Thursday, July 25, 2024

UK’s Urban-Air Port Tests Operations for World’s First Ventiport, Meant for Drones, Future Flying Taxis

A pop-up urban port for delivery drones — and one day, potentially flying taxis — launched Monday in Britain, lifting a box of prosecco for a brief celebratory test flight hailed as ground-breaking.

Air-One, a so-called “vertiport” for drones and future electric vehicles taking off and landing vertically, was proclaimed as the first of its kind by proponents and heralding a new era of low-emission futuristic air transport.

Based in Coventry, a former car manufacturing powerhouse in central England, the site will be used for a month-long showcase of the burgeoning industry.

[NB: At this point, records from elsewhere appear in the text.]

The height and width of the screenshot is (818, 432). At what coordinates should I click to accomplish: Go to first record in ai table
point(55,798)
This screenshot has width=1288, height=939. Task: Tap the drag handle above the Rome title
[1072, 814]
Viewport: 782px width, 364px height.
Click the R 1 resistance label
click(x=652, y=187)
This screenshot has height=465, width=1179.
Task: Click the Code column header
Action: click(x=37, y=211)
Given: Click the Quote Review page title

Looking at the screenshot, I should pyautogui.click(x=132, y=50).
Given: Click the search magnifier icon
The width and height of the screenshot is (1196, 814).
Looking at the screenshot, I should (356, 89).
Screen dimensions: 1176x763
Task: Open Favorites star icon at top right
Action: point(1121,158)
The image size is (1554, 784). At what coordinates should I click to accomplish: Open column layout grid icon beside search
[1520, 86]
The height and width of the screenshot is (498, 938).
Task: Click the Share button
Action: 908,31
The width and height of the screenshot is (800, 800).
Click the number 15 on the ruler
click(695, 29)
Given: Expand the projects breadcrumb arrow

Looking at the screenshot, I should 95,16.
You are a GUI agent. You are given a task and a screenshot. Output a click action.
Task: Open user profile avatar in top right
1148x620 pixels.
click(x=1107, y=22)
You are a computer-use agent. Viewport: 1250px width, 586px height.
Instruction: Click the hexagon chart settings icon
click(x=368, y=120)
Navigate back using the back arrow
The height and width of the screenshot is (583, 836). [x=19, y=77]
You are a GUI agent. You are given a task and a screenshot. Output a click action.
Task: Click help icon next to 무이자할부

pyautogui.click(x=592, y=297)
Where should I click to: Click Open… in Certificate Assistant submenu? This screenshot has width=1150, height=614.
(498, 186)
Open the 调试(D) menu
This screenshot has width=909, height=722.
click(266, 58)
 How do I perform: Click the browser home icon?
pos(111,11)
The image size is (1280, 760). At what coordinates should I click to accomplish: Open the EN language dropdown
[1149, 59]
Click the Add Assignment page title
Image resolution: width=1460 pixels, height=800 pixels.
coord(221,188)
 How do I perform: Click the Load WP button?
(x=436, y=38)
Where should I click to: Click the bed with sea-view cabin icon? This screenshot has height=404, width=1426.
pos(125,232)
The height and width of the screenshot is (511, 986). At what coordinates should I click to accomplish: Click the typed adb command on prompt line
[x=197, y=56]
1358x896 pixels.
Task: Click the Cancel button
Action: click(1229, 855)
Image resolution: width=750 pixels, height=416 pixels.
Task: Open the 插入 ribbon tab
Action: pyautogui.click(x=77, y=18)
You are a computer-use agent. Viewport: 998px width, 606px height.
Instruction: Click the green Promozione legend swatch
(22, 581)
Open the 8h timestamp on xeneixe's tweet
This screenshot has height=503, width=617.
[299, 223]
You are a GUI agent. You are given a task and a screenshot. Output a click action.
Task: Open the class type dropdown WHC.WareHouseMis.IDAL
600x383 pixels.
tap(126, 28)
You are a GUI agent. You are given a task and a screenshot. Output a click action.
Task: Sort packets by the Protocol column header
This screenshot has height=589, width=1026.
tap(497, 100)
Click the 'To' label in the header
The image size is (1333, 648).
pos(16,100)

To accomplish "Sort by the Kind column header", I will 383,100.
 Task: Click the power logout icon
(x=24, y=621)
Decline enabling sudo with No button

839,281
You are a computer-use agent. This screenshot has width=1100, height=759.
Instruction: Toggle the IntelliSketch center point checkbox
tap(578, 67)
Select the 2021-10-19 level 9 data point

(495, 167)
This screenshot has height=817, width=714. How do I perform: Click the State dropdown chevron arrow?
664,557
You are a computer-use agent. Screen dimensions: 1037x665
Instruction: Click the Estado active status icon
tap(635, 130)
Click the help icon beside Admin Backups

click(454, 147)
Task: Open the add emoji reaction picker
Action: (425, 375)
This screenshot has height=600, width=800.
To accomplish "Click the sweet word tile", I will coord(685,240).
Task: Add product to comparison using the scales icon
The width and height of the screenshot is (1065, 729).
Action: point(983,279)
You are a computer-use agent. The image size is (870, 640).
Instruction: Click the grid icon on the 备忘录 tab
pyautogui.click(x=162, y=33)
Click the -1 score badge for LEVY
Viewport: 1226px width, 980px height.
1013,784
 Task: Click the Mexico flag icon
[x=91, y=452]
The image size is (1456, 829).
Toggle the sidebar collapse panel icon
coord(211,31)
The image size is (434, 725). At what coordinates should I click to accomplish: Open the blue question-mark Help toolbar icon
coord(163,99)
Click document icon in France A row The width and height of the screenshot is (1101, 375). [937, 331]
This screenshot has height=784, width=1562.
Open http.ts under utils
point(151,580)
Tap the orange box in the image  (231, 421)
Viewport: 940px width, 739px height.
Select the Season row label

The inaugural flight symbolically lifted the six-bottle box of sparkling wine, weighing around 12 kilograms, from the launch pad.

The commercial drone used — Malloy Aeronautics’ T150, on loan from its day job doing logistics for the British military — is the largest ever to fly in such an urban environment, according to Ricky Sandhu, founder and executive chairman of Urban-Air Port, the British firm behind the vertiport venture.

“You’re standing in the world’s first fully operational vertiport,” he told hundreds of assembled guests, including the start-up’s 25 staffers and backers from the UK government.

“This is an industry that is fledgling, of course, but it’s now starting to take some real speed,” Sandhu added. “We’re all used to change… but it’s the rate of change that we always underestimate, and things are changing really fast.”


Urban-Air Port develops ground infrastructure for autonomous delivery drones and the air taxis planned for later this decade and has spent the last year preparing for its Coventry showcase.

The temporary Air-One site near the city’s railway station aims to show how an integrated hub for the devices can function in a crowded urban environment, while also illustrating how it can serve as a mini-airport for eventual vertical lift-off travel.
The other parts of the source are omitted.